The rotate_hue() function expects two images: an input color image img and an out parameter result_img. It also takes an integer hsteps for the cycling speed.
Note that the function expects the output image result_img to already be allocated and of the correct size and format.

As with any online, real-time, processing algorithm it is important to avoid repeated reallocations.
In this case I am using a global (😱) image hsv as the temporary HSV image. More complex systems can use objects to store state across calls. Once allocated with a particular size, it will remain in memory and reused.
The function clear_all() can be used to release the memory.

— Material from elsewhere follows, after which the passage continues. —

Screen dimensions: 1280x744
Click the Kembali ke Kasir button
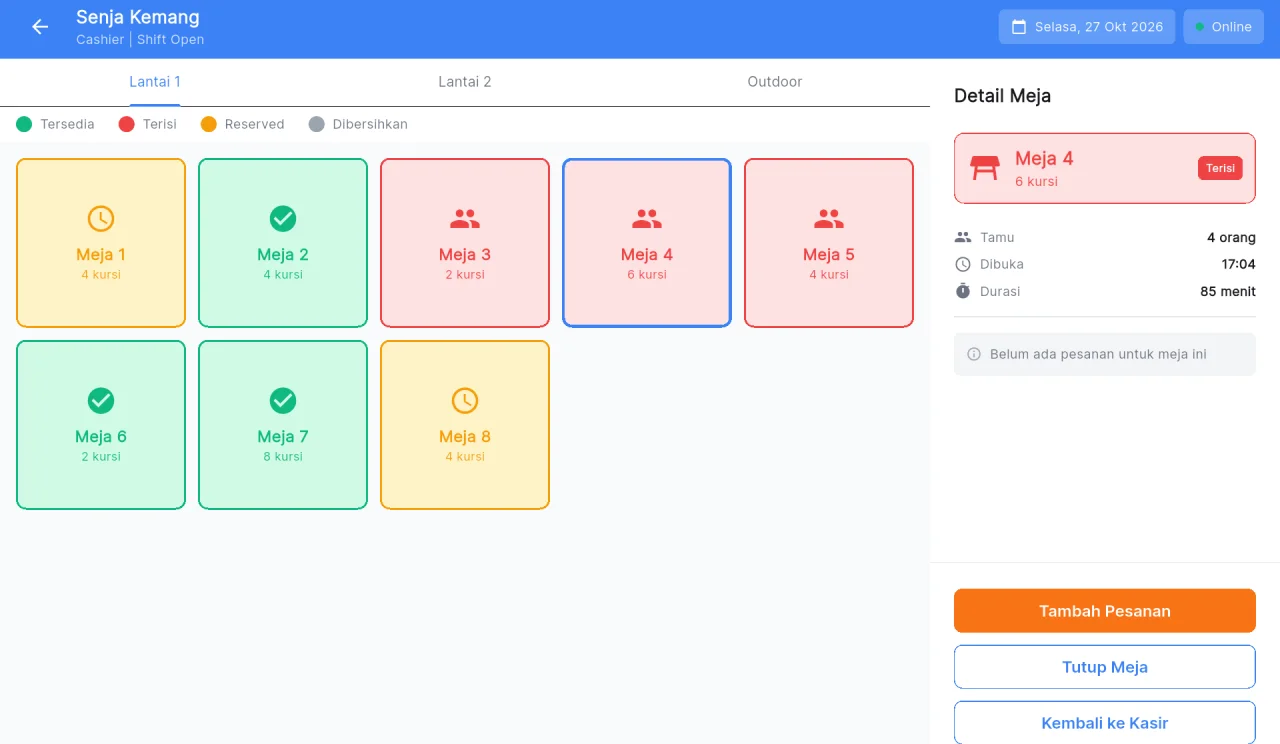click(1105, 722)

The Hue channel units are angles, so cycling the colors requires modulus addition which unfortunately is not part of the arithmetic operations supported by cv::Mat. Thus, I use the simplest method of iterating over all the pixels.

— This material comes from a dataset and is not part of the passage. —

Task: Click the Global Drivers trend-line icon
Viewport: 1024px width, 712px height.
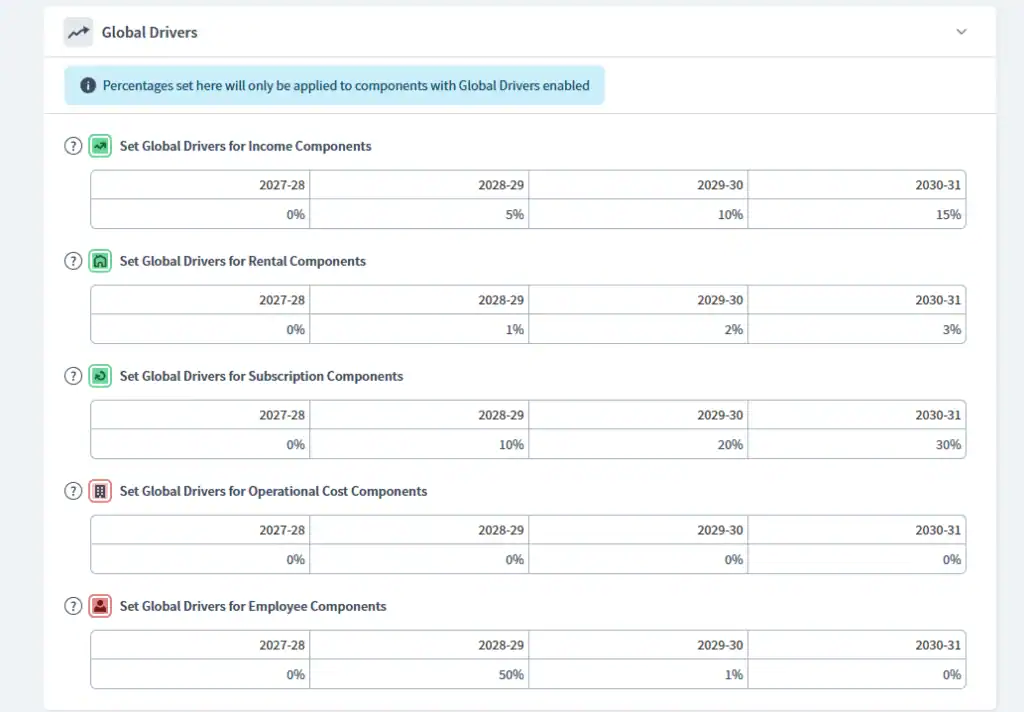Action: [x=78, y=32]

Since these are simple cross-platform C functions, this core functionality code corresponds to the XAPI or XCAPI layers of the Salami Method separation layers.

All the code can be found here.

Platform Targeting

Our project’s CMakeLists.txt file is surprisingly similar to any OpenCV dependent project’s. It basically does find_package(OpenCV REQUIRED) and include_directories(${OpenCV_INCLUDE_DIRS}) into the projects. It then target_link_libraries() with ${OpenCV_LIBS}.

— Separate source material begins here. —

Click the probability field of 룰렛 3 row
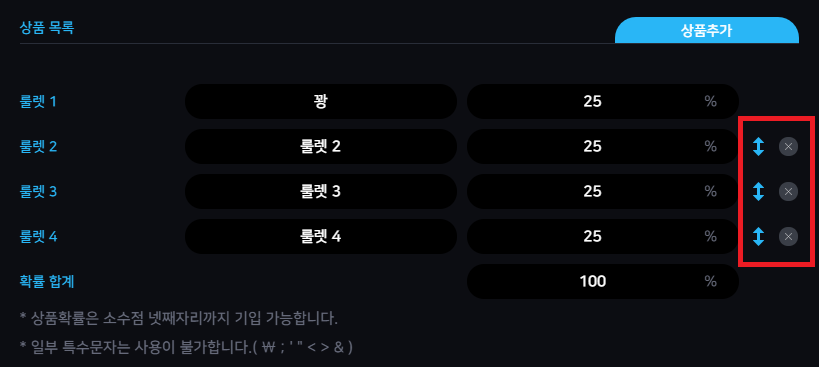Screen dimensions: 819x367 pyautogui.click(x=603, y=192)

CMake will generate a XAPI static library color_cycle_lib for all platforms, and an additional second target “driver” app which is platform-specific (e.g. Emspcripten or desktop), .

For the Emscripten target, all we need is:

add_executable (color_cycle_asm web/color_cycle_js.cpp)                 
target_link_libraries(color_cycle_asm ${OpenCV_LIBS} color_cycle_lib)

This creates the color_cycle_asm JavaScript module and links it with both OpenCV and our static library color_cycle_lib. We set the Emscripten compiler flags:
SET(CMAKE_CXX_FLAGS "${CMAKE_CXX_FLAGS} -std=c++1z --llvm-lto 1 --bind -s ASSERTIONS=2 --memory-init-file 0 -O3") and that’s really all there is to it!

The full file is here.

The Boundary Interface Layer (BIL)

For the Emscripten target, the platform-specific Boundary Interface Layer (BIL) is the C-wrapper in color_cycle_js.cpp:

“The role of this layer is to have one clear place in the code where the core interfaces the target platform. This is where platform-specific conventions, constraints and conversions are enforced. It is here that we must perform bidirectional data type and value conversions between the “native” target platform and our platform agnostic code from the previous layers. The required conversions are dictated by each particular target.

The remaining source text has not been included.